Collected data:
◆ ◆ ◆ ◆

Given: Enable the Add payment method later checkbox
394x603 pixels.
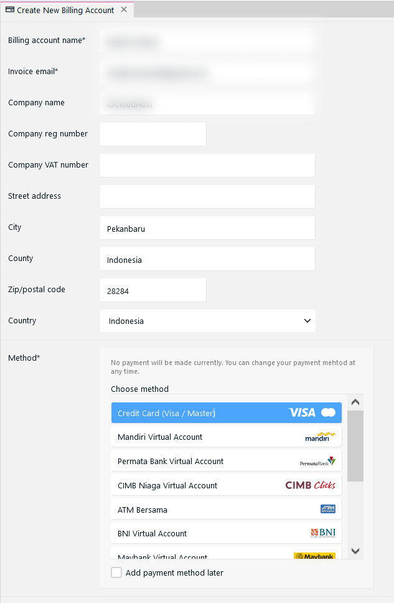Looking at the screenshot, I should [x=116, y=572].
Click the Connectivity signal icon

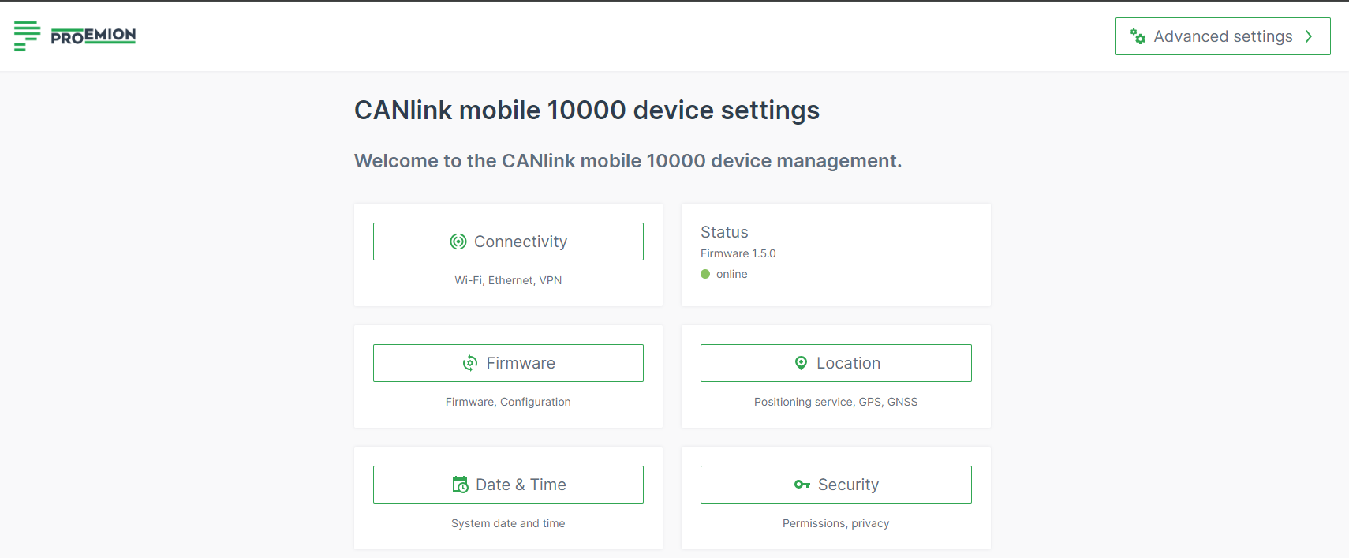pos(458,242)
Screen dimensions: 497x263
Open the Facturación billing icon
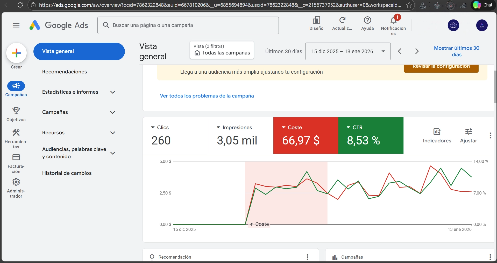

◆ ◆ ◆ ◆

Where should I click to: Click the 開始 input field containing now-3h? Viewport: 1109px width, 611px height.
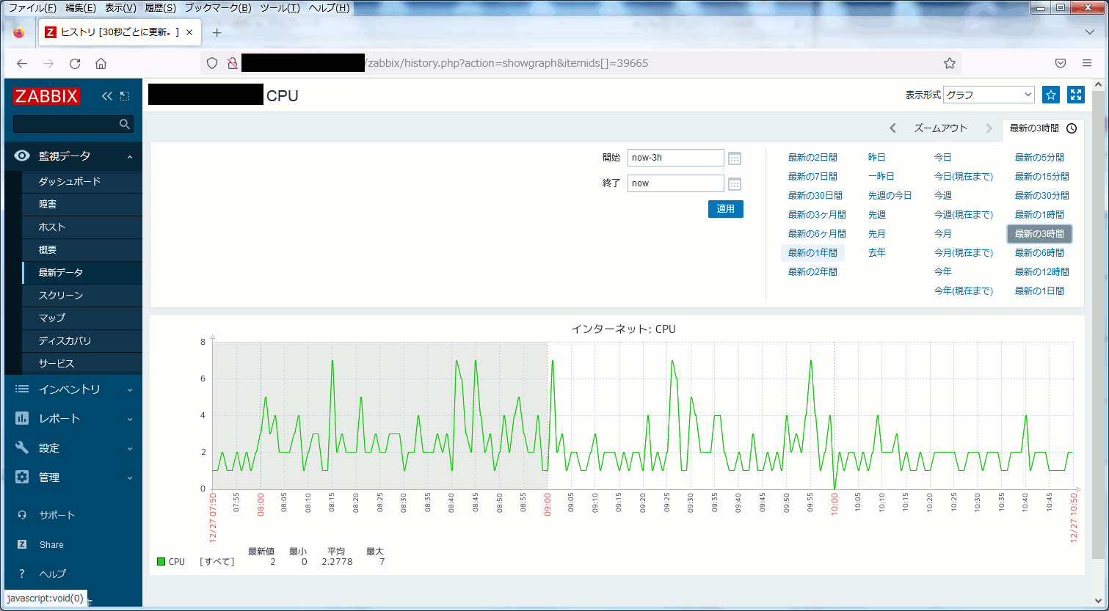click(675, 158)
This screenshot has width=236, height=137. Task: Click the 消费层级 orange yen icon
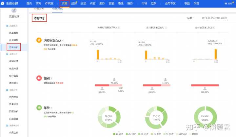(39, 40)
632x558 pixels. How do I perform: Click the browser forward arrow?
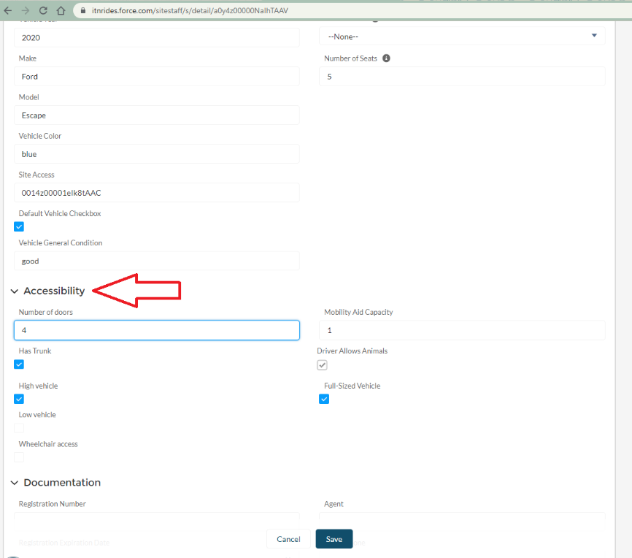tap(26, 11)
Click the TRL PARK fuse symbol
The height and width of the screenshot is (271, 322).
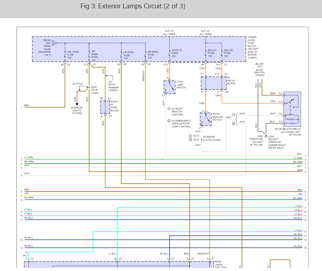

◆ ◆ ◆ ◆

The lines above starting at the one that holds "Given: Enable the" and ending at the one that holds "Open the Facturación billing icon" are to be written out exactly, ends included, and no pictures are to be copied.

ANSWER BOX
Given: Enable the Add payment method later checkbox
394x603 pixels.
Looking at the screenshot, I should [x=116, y=572].
Click the Connectivity signal icon

pos(458,242)
Screen dimensions: 497x263
Open the Facturación billing icon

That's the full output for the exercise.